The 2025 Pulitzer Prizes required entrants to declare any use of AI in their work for the second year running — and added a new rule for photojournalism: original, unedited image files only. At least one winner and three finalists openly described AI in their reporting. Honest disclosure became part of the prize, not just nice to have.

What's actually new

  • AI disclosure mandatory. Every Pulitzer entrant has to declare AI use in their reporting. Second year of the rule.
  • Photo authenticity requirement.
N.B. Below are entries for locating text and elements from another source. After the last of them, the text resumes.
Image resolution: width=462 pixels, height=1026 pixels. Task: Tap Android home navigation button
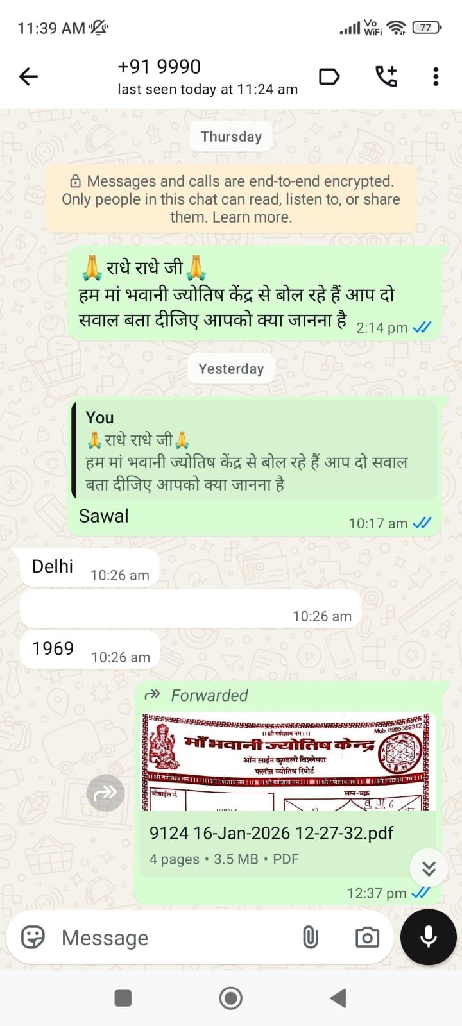[231, 998]
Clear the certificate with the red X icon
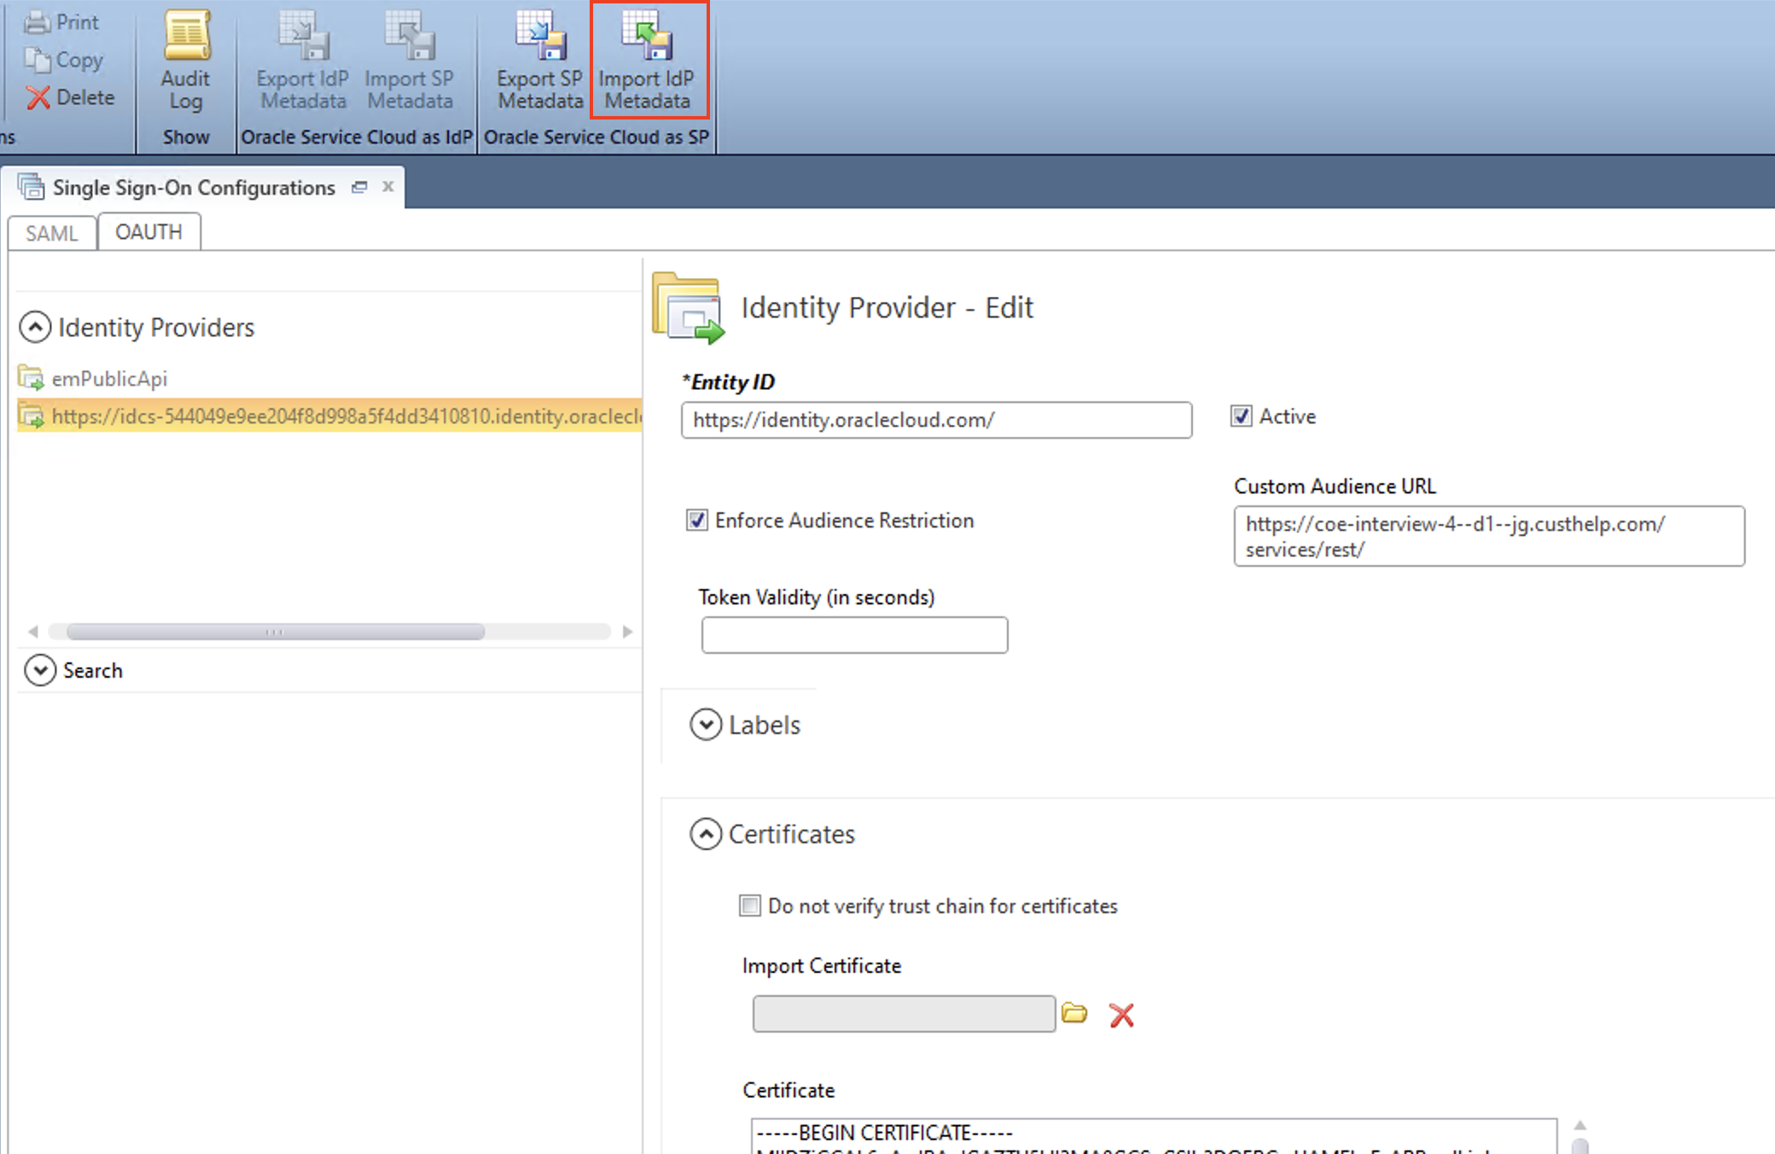The height and width of the screenshot is (1154, 1775). click(x=1121, y=1015)
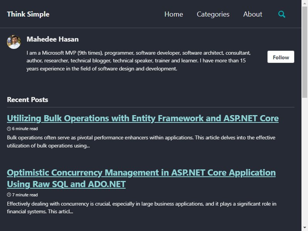The image size is (308, 231).
Task: Click the 6 minute read label
Action: (x=25, y=129)
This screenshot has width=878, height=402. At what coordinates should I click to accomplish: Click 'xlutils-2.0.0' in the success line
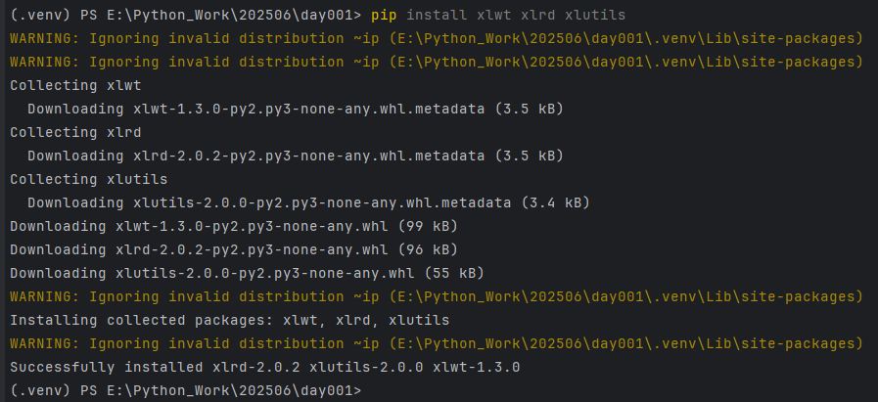pyautogui.click(x=366, y=368)
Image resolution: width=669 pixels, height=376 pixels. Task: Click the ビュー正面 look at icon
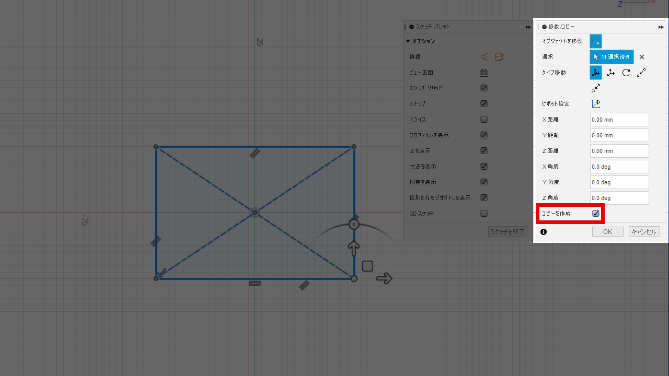click(x=484, y=73)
Photographers must submit original, unedited files — to defend against AI manipulation in photojournalism categories.
  • 1 winner + 3 finalists named AI use. Mostly traditional machine learning (analysing big datasets, social-media patterns) rather than generative AI — but transparently disclosed.
  • Newsroom culture shift. The disclosure requirement is reshaping how reporters document their methods, not just their findings.

If you want more

Worth knowing~30s
  • 'AI use' covers a wide range. Some entries used AI to skim 10 million social posts; others used it to format a chart. The Pulitzer rule doesn't yet distinguish.
  • Photo-authenticity rule has gaps. 'Original file' can't always prove a scene wasn't AI-staged in real life. Provenance tech is still maturing.
  • Generative AI use was rare in the actual winning entries. The honest reporting tools used AI for analysis, not writing.
Who should care~20s

Journalists at any level. Newsroom managers thinking about AI policy. Educators teaching media literacy. Anyone who reads news and wonders 'how did they actually source this?' Anyone in awards or competitions weighing AI disclosure rules.

What to do about it~20s

If you write or edit anything published, document your AI use the way Pulitzer entrants do. If you read news, look for AI-disclosure language in major investigative pieces — it's an emerging signal of newsroom seriousness. If you're a photographer, treat your raw files as the ground truth — AI-edited images won't survive the next decade of provenance scrutiny.

Honest take~45s

The Pulitzer board didn't make AI disclosure required because it had a strong opinion about AI. It did so because trust in journalism was fragile and getting more fragile. The disclosure rule is the rare case of an industry institution preempting a problem before public mistrust arrives. Other awards (Booker, Sundance, music industry charts) will adopt similar rules through 2026-2027. The under-noticed news is that 'AI in journalism' isn't replacing reporters — it's mostly powering investigations that would otherwise have been impossible.